Rewrite the entries from the line that has "Image resolution: width=295" through the end of the entries, increasing every coordinate in the answers by 45. Leave the pictures out.

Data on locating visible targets
———

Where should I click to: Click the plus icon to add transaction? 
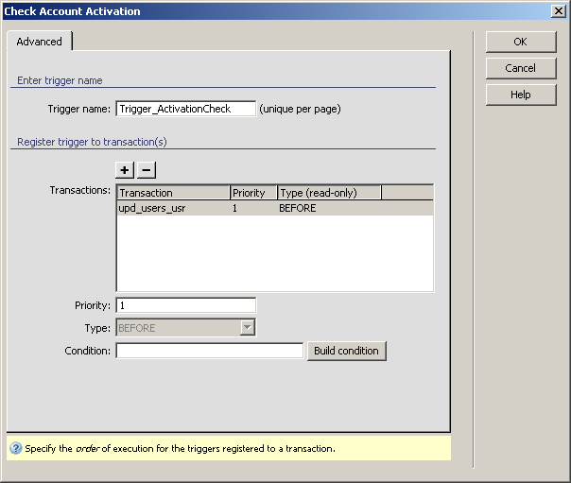point(125,170)
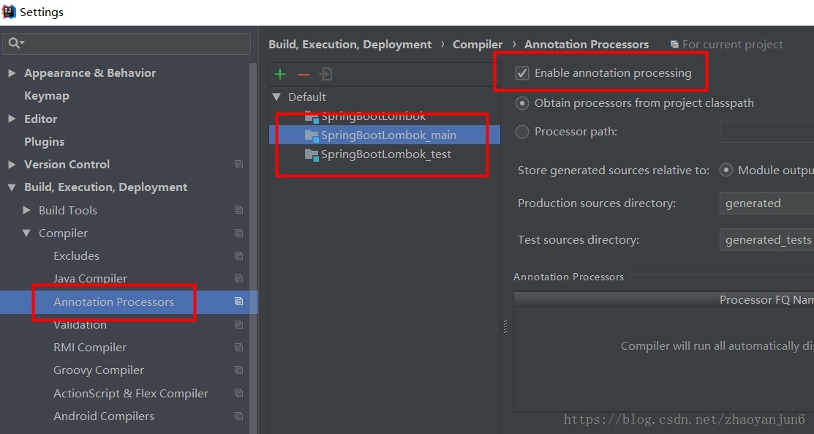This screenshot has height=434, width=814.
Task: Click the project icon beside Java Compiler
Action: (238, 279)
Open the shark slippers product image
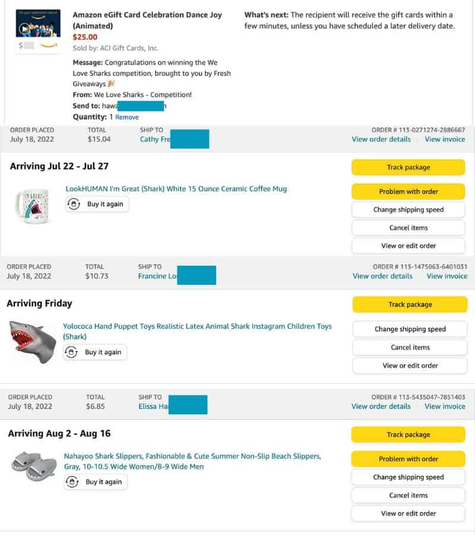Screen dimensions: 475x535 pos(34,465)
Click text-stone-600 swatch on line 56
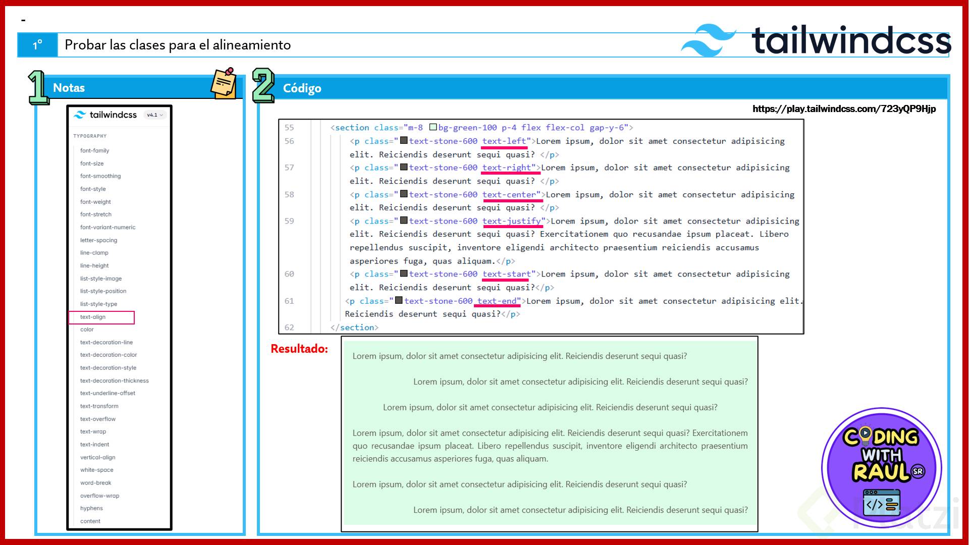969x545 pixels. 404,141
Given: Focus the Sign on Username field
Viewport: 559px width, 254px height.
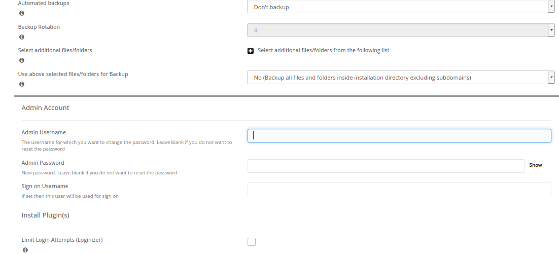Looking at the screenshot, I should point(399,190).
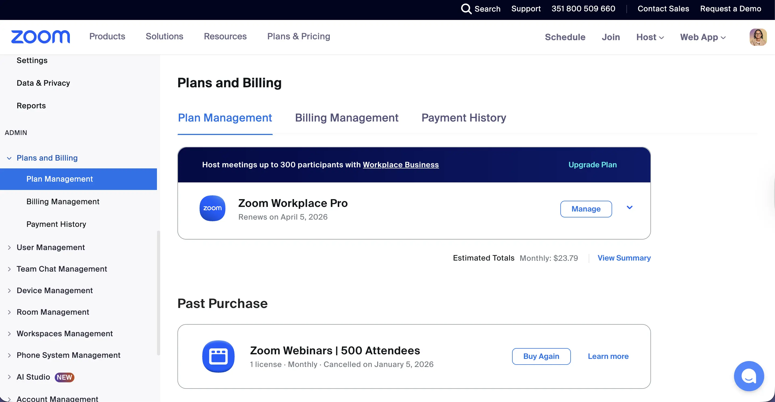Click the search magnifier icon
Screen dimensions: 775x402
tap(466, 9)
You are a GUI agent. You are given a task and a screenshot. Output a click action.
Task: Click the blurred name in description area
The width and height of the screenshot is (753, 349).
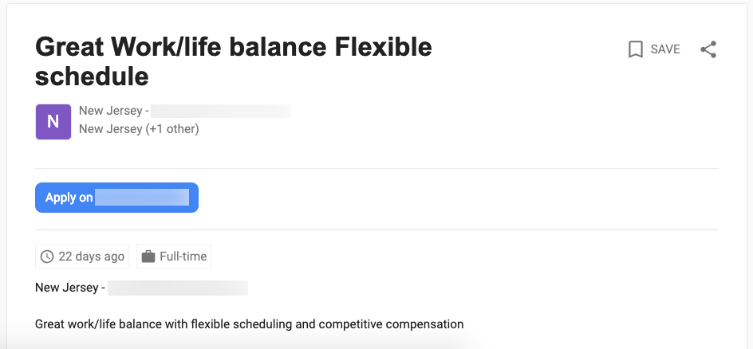pyautogui.click(x=178, y=288)
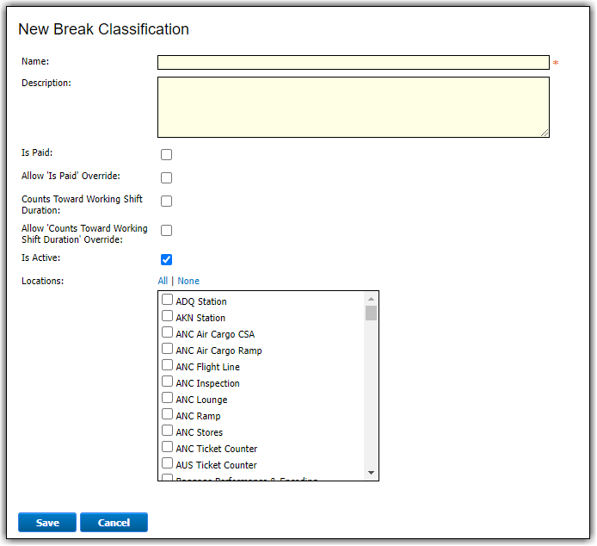Image resolution: width=597 pixels, height=546 pixels.
Task: Select the ANC Flight Line checkbox
Action: tap(168, 366)
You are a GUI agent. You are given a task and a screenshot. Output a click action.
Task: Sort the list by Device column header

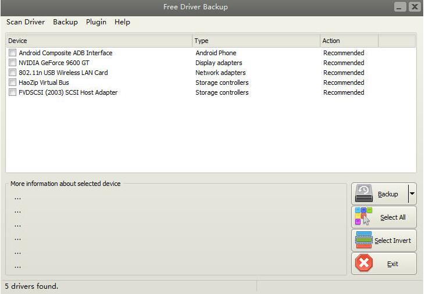point(99,41)
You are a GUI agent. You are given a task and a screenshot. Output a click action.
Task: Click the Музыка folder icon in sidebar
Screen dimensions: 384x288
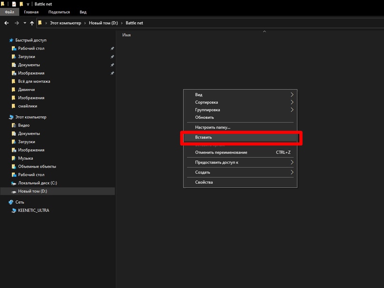click(14, 158)
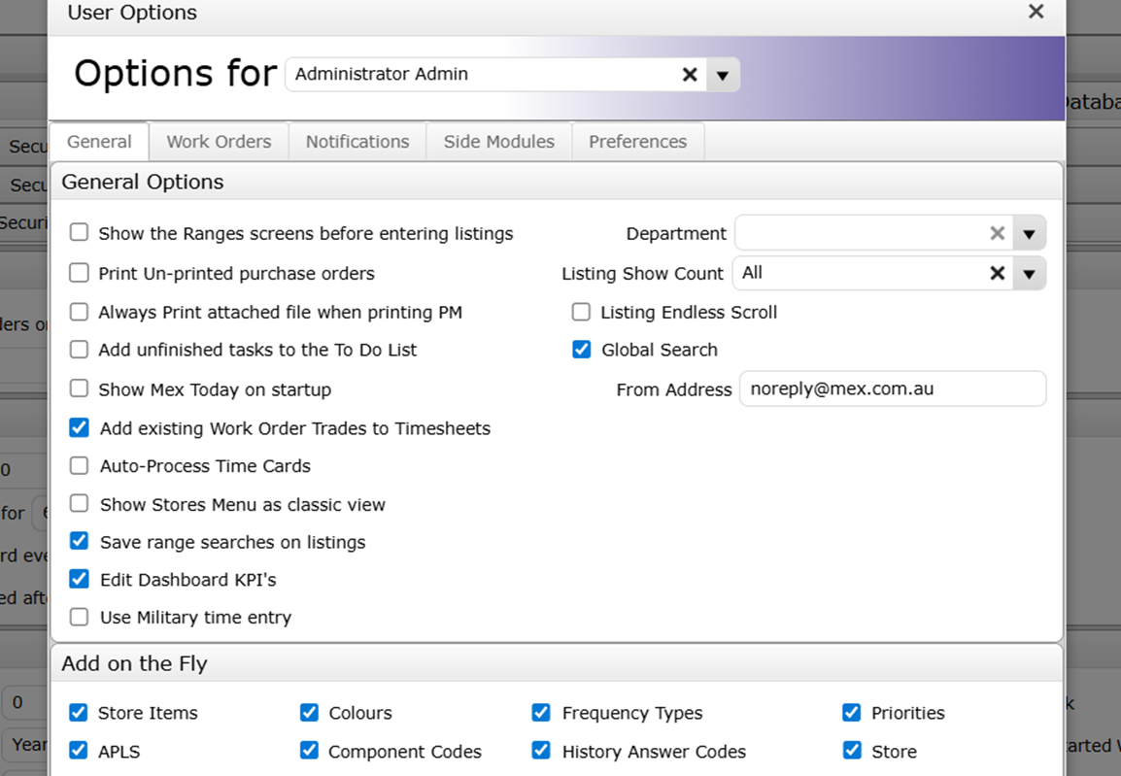This screenshot has height=776, width=1121.
Task: Switch to the Work Orders tab
Action: tap(219, 142)
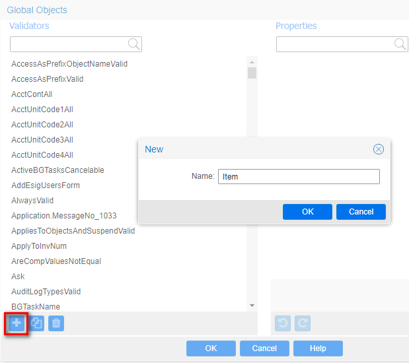The width and height of the screenshot is (409, 363).
Task: Confirm the New dialog with OK
Action: point(307,212)
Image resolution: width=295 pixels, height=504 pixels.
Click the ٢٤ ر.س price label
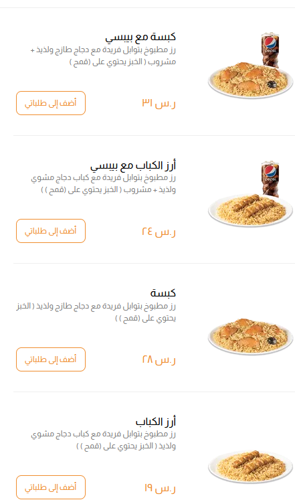(x=159, y=232)
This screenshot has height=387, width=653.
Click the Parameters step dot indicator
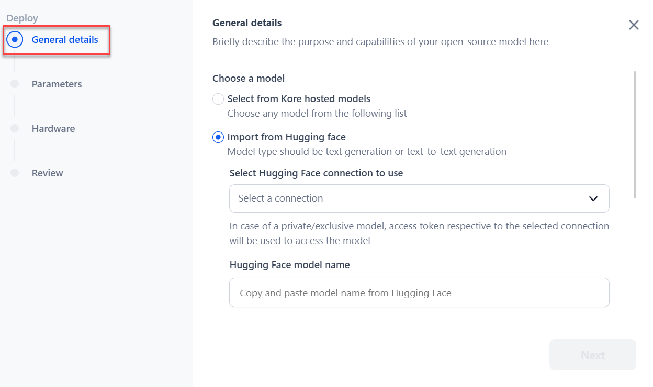click(15, 84)
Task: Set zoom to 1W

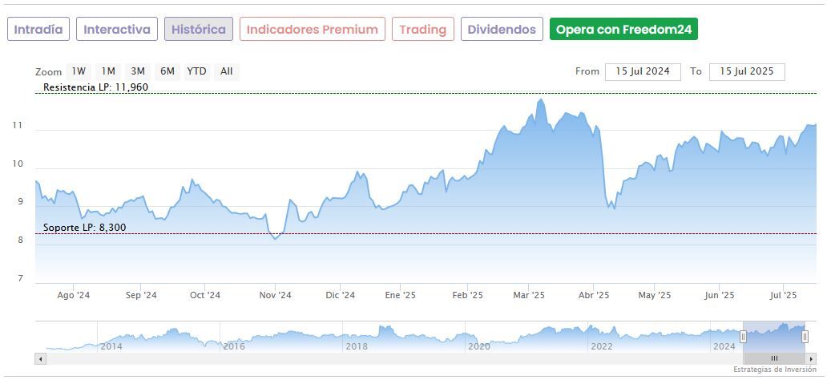Action: click(x=79, y=71)
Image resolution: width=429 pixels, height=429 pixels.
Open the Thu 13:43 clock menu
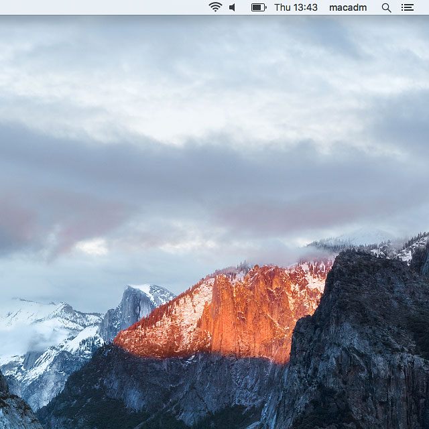[x=296, y=7]
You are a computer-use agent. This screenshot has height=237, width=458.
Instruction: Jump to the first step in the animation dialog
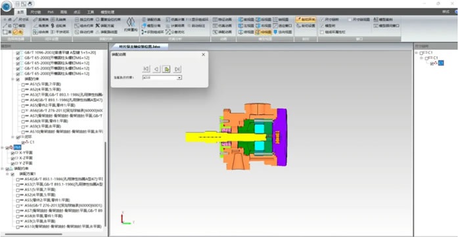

———

• [EXERCISE SOLUTION]
Image resolution: width=295 pixels, height=504 pixels.
Click the ٢٤ ر.س price label
(x=204, y=277)
This screenshot has height=387, width=653.
Click the Parameters step dot indicator
click(60, 129)
Task: Set zoom to 1W

Action: click(x=124, y=116)
Image resolution: width=429 pixels, height=429 pixels.
Open the Thu 13:43 clock menu
[x=341, y=52]
You are a computer-use agent. This screenshot has height=237, width=458.
Instruction: Jump to the first step in the animation dialog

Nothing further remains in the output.